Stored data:
— begin —
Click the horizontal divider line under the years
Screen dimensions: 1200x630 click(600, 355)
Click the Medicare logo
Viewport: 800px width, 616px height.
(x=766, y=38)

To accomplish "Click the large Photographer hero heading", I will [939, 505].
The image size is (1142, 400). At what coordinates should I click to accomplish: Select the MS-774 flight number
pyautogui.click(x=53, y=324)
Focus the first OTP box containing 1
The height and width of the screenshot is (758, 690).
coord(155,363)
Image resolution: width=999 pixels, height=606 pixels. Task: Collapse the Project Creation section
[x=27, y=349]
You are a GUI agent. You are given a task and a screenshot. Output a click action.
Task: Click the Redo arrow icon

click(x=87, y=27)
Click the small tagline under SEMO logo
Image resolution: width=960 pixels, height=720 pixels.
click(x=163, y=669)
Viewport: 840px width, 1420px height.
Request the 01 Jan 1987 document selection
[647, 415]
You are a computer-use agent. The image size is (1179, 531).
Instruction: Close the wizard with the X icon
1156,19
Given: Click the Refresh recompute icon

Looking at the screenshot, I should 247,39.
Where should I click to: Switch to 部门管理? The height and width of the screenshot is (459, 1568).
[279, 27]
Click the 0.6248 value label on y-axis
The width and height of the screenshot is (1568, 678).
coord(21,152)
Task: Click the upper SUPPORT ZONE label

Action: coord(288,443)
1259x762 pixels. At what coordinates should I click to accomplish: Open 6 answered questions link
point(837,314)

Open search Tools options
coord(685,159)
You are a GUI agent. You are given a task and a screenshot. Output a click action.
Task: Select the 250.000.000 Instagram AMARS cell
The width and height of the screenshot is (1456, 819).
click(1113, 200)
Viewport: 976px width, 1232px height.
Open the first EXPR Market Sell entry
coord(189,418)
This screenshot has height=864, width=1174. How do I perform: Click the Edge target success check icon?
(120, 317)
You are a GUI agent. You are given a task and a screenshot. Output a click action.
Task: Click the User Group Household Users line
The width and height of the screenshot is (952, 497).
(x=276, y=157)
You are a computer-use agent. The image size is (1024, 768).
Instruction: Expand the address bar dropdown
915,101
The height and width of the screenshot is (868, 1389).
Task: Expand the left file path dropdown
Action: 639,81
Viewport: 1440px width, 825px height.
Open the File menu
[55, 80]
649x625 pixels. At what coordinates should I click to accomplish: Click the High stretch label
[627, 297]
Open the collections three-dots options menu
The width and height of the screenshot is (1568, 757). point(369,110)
— end —
**SHORT EXERCISE**: Write out all of the records above again, word for word, with nothing changed.

**FULL SOLUTION**:
Click the horizontal divider line under the years
Screen dimensions: 1200x630 click(600, 355)
Click the Medicare logo
Viewport: 800px width, 616px height.
(x=766, y=38)

To accomplish "Click the large Photographer hero heading", I will [939, 505].
The image size is (1142, 400). At what coordinates should I click to accomplish: Select the MS-774 flight number
pyautogui.click(x=53, y=324)
Focus the first OTP box containing 1
The height and width of the screenshot is (758, 690).
coord(155,363)
Image resolution: width=999 pixels, height=606 pixels. Task: Collapse the Project Creation section
[x=27, y=349]
You are a GUI agent. You are given a task and a screenshot. Output a click action.
Task: Click the Redo arrow icon

click(x=87, y=27)
Click the small tagline under SEMO logo
Image resolution: width=960 pixels, height=720 pixels.
click(x=163, y=669)
Viewport: 840px width, 1420px height.
Request the 01 Jan 1987 document selection
[647, 415]
You are a computer-use agent. The image size is (1179, 531).
Instruction: Close the wizard with the X icon
1156,19
Given: Click the Refresh recompute icon

Looking at the screenshot, I should 247,39.
Where should I click to: Switch to 部门管理? The height and width of the screenshot is (459, 1568).
[279, 27]
Click the 0.6248 value label on y-axis
The width and height of the screenshot is (1568, 678).
coord(21,152)
Task: Click the upper SUPPORT ZONE label

Action: coord(288,443)
1259x762 pixels. At what coordinates should I click to accomplish: Open 6 answered questions link
point(837,314)

Open search Tools options
coord(685,159)
You are a GUI agent. You are given a task and a screenshot. Output a click action.
Task: Select the 250.000.000 Instagram AMARS cell
The width and height of the screenshot is (1456, 819).
click(1113, 200)
Viewport: 976px width, 1232px height.
Open the first EXPR Market Sell entry
coord(189,418)
This screenshot has height=864, width=1174. How do I perform: Click the Edge target success check icon?
(120, 317)
You are a GUI agent. You are given a task and a screenshot. Output a click action.
Task: Click the User Group Household Users line
The width and height of the screenshot is (952, 497).
(x=276, y=157)
You are a computer-use agent. The image size is (1024, 768).
Instruction: Expand the address bar dropdown
915,101
The height and width of the screenshot is (868, 1389).
Task: Expand the left file path dropdown
Action: 639,81
Viewport: 1440px width, 825px height.
Open the File menu
[55, 80]
649x625 pixels. At what coordinates should I click to accomplish: Click the High stretch label
[627, 297]
Open the collections three-dots options menu
The width and height of the screenshot is (1568, 757). point(369,110)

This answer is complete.